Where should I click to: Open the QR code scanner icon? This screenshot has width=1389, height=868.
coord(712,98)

---

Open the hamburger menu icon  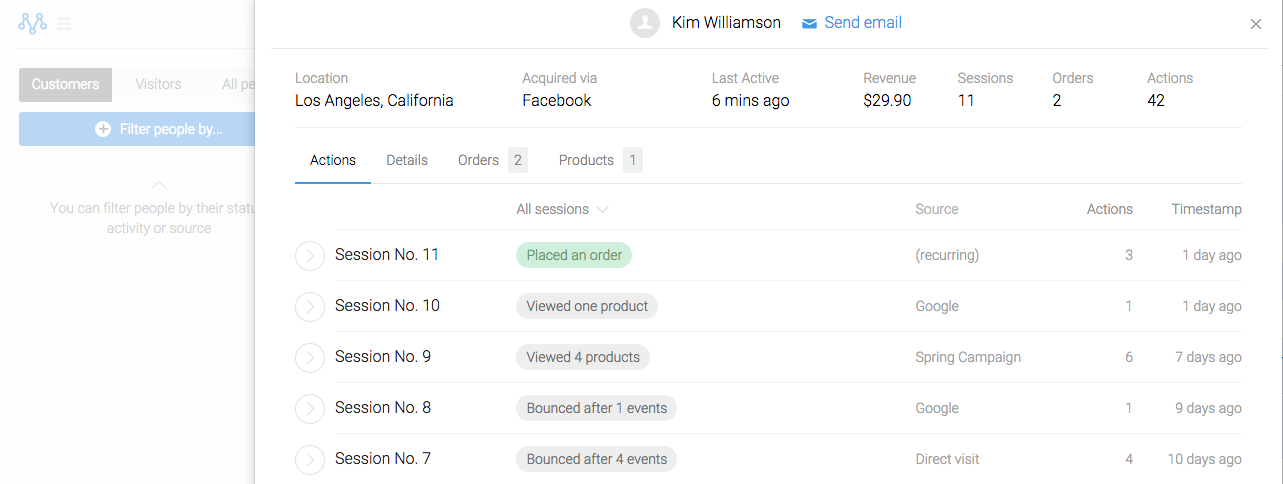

...

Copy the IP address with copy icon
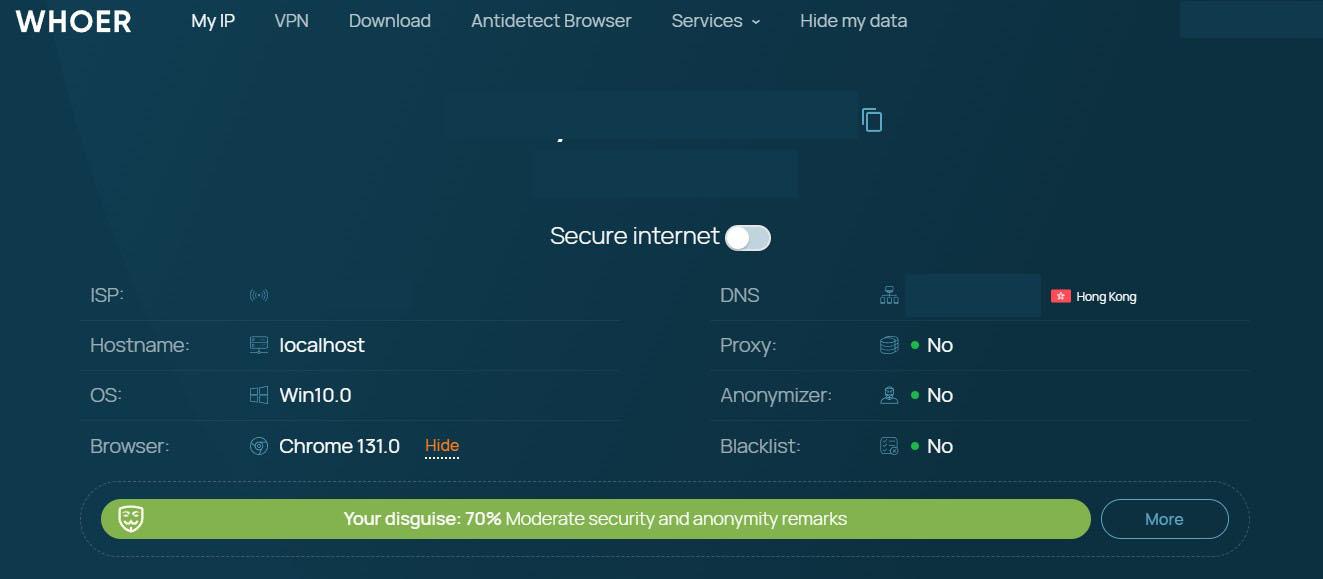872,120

[Prompt] Lay out everything in the listing from the line containing "Where should I" down to the line containing "coord(712,98)", both included, as a numbered list, omitting any blank lines.

[Result of this exercise]
1. Where should I click to: Open the QR code scanner icon? This screenshot has width=1389, height=868.
2. coord(712,98)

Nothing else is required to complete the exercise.